Si les deux disciplines ne sont pas incompatibles, notamment dans la coordination des mouvements, l’ancienne gymnaste a du d’abord apprendre à bien courir… pour ensuite bien sauter. « La course c’est essentiel à la perche, c’est la base du saut. Il faut être tonique et rapide pour transmettre l’énergie de la foulée dans la perche. Au début je courais les bras collés au corps, toute raide, se souvient-elle avec le sourire. Heureusement depuis j’ai progressé mais je sais qu’il me reste encore beaucoup de travail à faire là-dessus. Je pense que j’ai une belle marge de progression devant moi. »

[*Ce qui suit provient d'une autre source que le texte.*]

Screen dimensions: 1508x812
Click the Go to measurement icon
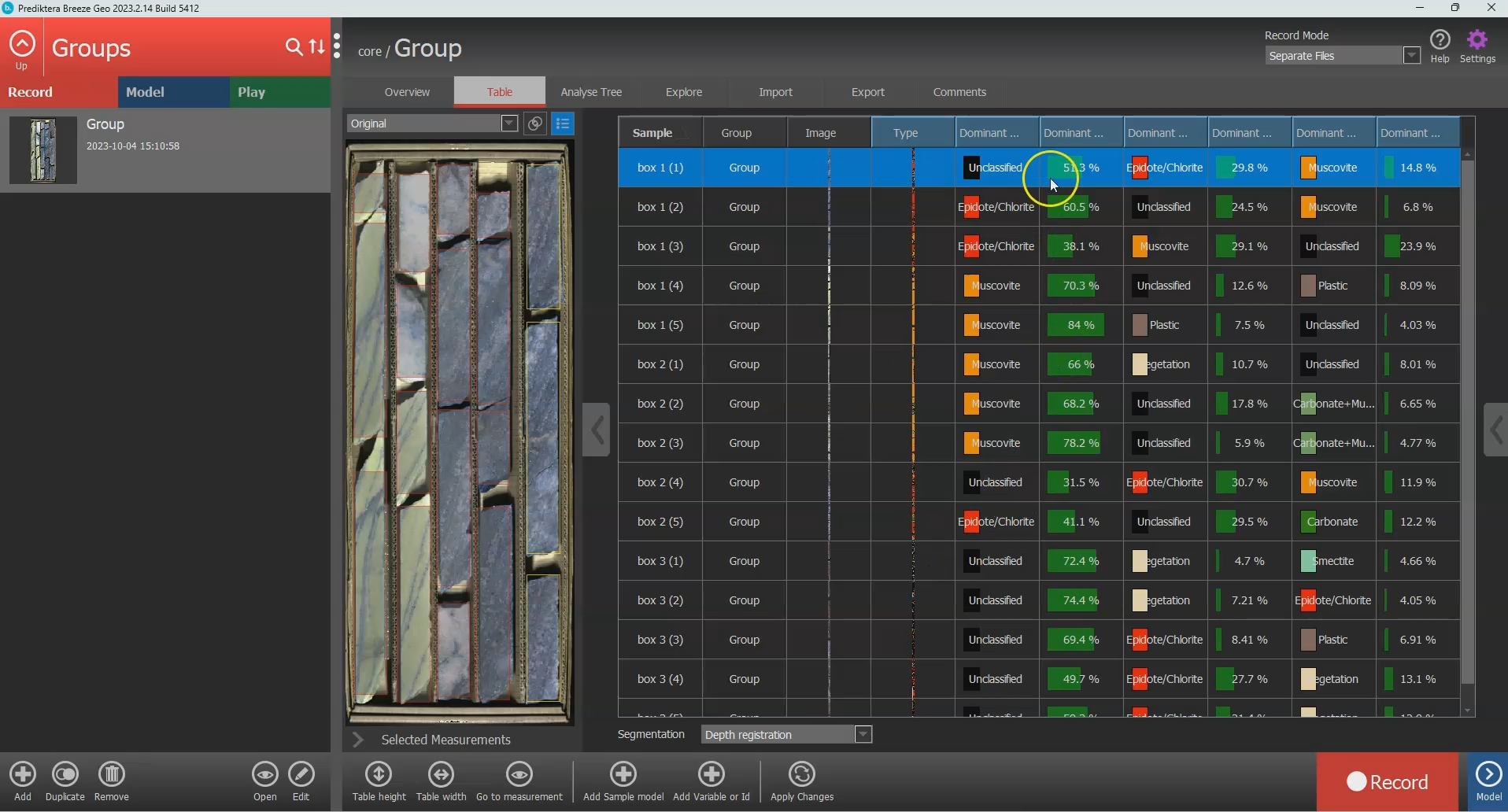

Le handicap, un défi supplémentaire à relever
La jeune perchiste angevine doit surtout composer avec le fait qu’elle est sourde de naissance. Mais il en faut plus pour l’arrêter. « Pour moi c’est un défi. Mais je veux me prouver à moi-même et aux autres que je peux performer comme tout le monde, avec les valides. Je veux faire de ce handicap une force et non une faiblesse. » Dans les concours, Marie est obligée de porter ses prothèses auditives. Pas le choix, « sinon, je n’ai plus de repères, je suis déséquilibrée. Mais j’ai l’habitude maintenant. » Cela lui permet aussi de capter l’ambiance et d’entendre les encouragements du public. « J’aime ça, ça me booste ! Mais si besoin je peux aussi facilement me couper du bruit pour me mettre dans ma bulle. » Son compagnon, Théo Moreau, triathlète à l’ASPTT, dépasse lui aussi sa surdité pour s’attaquer à des Ironman.

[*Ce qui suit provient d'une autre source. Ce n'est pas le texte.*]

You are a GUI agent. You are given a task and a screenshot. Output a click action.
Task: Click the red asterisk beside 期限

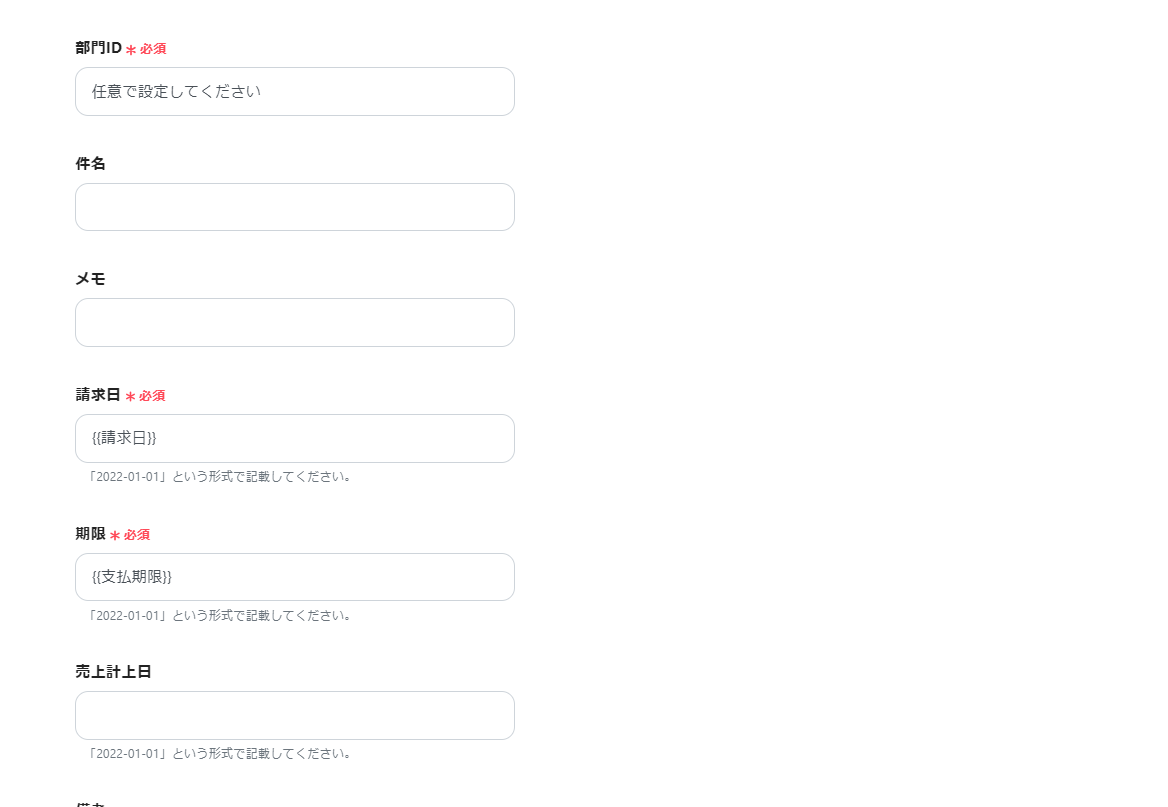[x=115, y=536]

Saison après saison, grâce aux conseils avisés de son coach à l’E2A Martin Boigné, notre lauréate franchit des barres de plus en plus hautes, jusqu’à atteindre 4,20 m, son record personnel, lors des derniers championnats de France élite en salle en février à Liévin (la 5e meilleure performance de la saison en plein air en France, la 6e en salle). « Je me suis fait plaisir et la perf est sortie toute seule ! » Malgré sa récente blessure, elle pense déjà à ses prochains objectifs: passer 4,30 m, accrocher un podium aux prochains championnats de France élite qui auront lieu chez elle, à Angers, en 2021 et participer à un championnat d’Europe (minima à 4,45 m). « Mon objectif ultime c’est 4,50 m. Il y a évidemment encore du boulot mais je vais tout donner pour y arriver. »

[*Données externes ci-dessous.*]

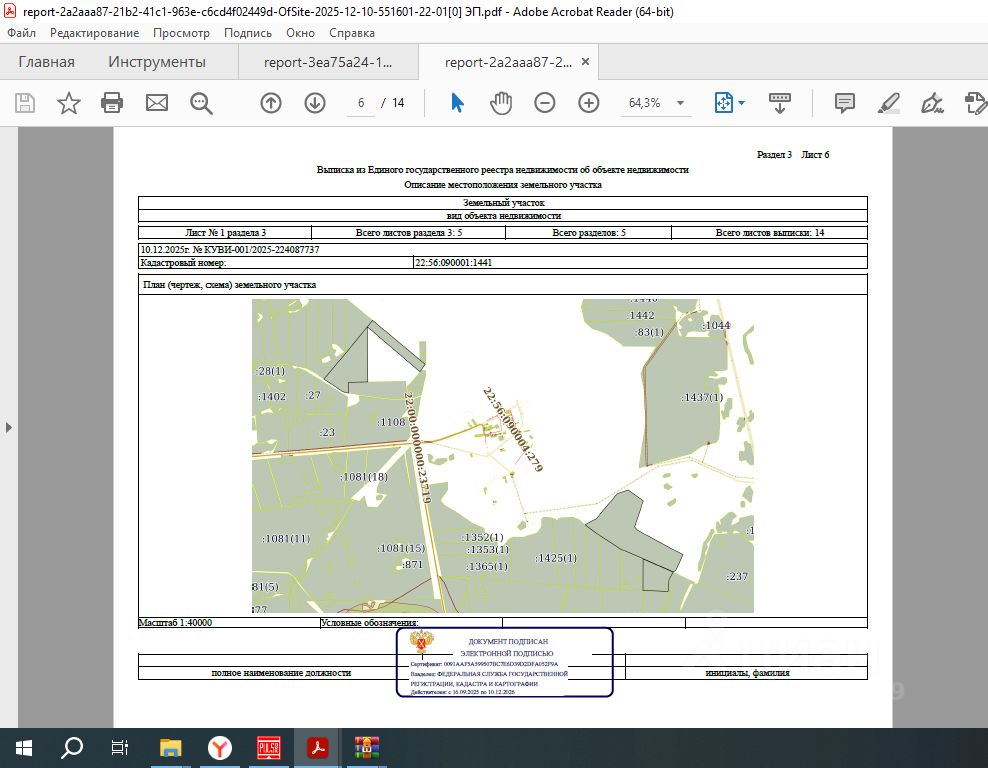Open the find text magnifier tool
This screenshot has height=768, width=988.
click(x=202, y=103)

Faute d’infrastructure en intérieur à Angers, notre dalleuse doit se rendre plusieurs fois par semaine pour sauter au pôle perche à Nantes, où elle est désormais coachée par Alain Donias. Quand elle n’est pas sur la piste ou en préparation physique, Marie est animatrice à mi-temps auprès de personnes âgées. Elle aime les aider à « créer du lien ». Elle aime aussi passer du temps en famille et cuisiner. Une championne qui aime les choses simples, qui préfère laisser ses performances parler pour elle, qui sait être à l’écoute de son corps et des autres, et qui sait surtout ce qu’elle veut: sauter toujours plus haut.